The mechanism of elevated β3-tubulin expression is still not clear. One possible explanation may be related to the heterogeneity of the tumor. Tumor cells with low-level β3-tubulin expression are more sensitive to paclitaxel chemotherapy and are more likely to be killed than those with high expression, whereas tumor cells with high levels of β3-tubulin expression survive the chemotherapy due to their resistance to paclitaxel and thus the expression rate of β3-tubulin is increased.
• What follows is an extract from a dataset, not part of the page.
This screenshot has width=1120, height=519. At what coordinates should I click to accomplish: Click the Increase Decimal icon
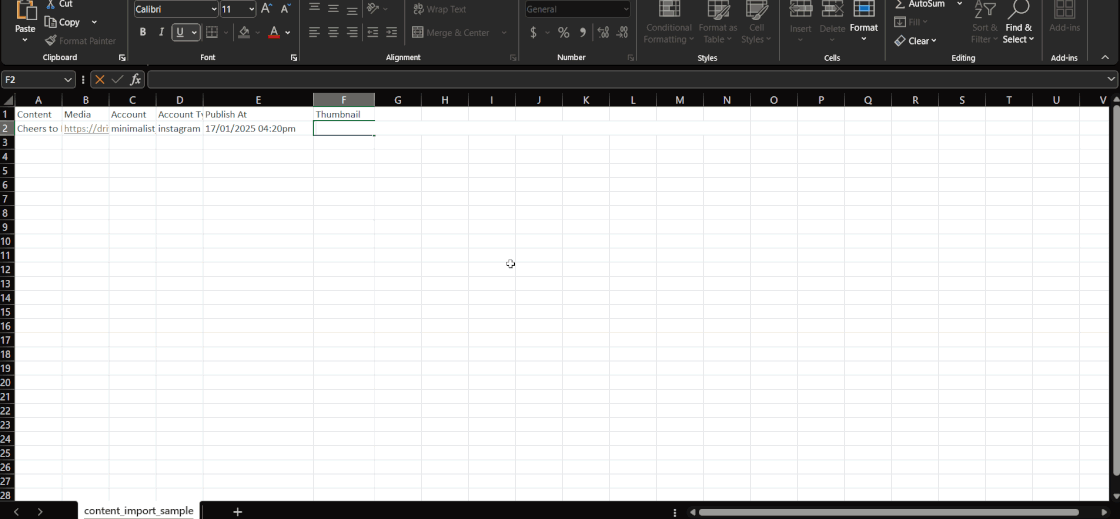click(x=603, y=32)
Another possible cause is that β3-tubulin is part of the complex that automatically regulates tubulin in breast tumor cells and by increasing the expression of β3-tubulin, the cells defense to damages caused by drugs is strengthened [13, 23, 28]. In the present study, it was also found that the response rate was correlated with the number of chemotherapy cycles completed; as the number of cycles increased, the overall response rate also increased. This suggests that only after a certain number of cycles have been completed should the efficacy of NACT be properly determined. However, it should also be noted that as the number of chemotherapy cycles increases, β3-tubulin expression also increases, leading to an increased risk of drug resistance. Delay in surgical treatment of drug-resistant tumors will increase the risk of distant metastasis, and thus, it is very important to choose the appropriate number of NACT cycles.

In summary, the present study shows β3-tubulin expression may be an effective predictor for taxane-containing chemotherapy in breast cancer. To measure β3-tubulin expression before and throughout the course of chemotherapy is of important significance for selecting chemotherapy drugs, examining the cause of resistance to chemotherapy, and determining the appropriate number of chemotherapy cycles. However, as the number of cases included in this study was relatively small and the chemotherapy regimen received by the patients was relatively short, cases in which β3-tubulin expression increased over the course of chemotherapy were not further analyzed. Future studies are needed to determine the significance of expression of β3-tubulin increased during the course of chemotherapy.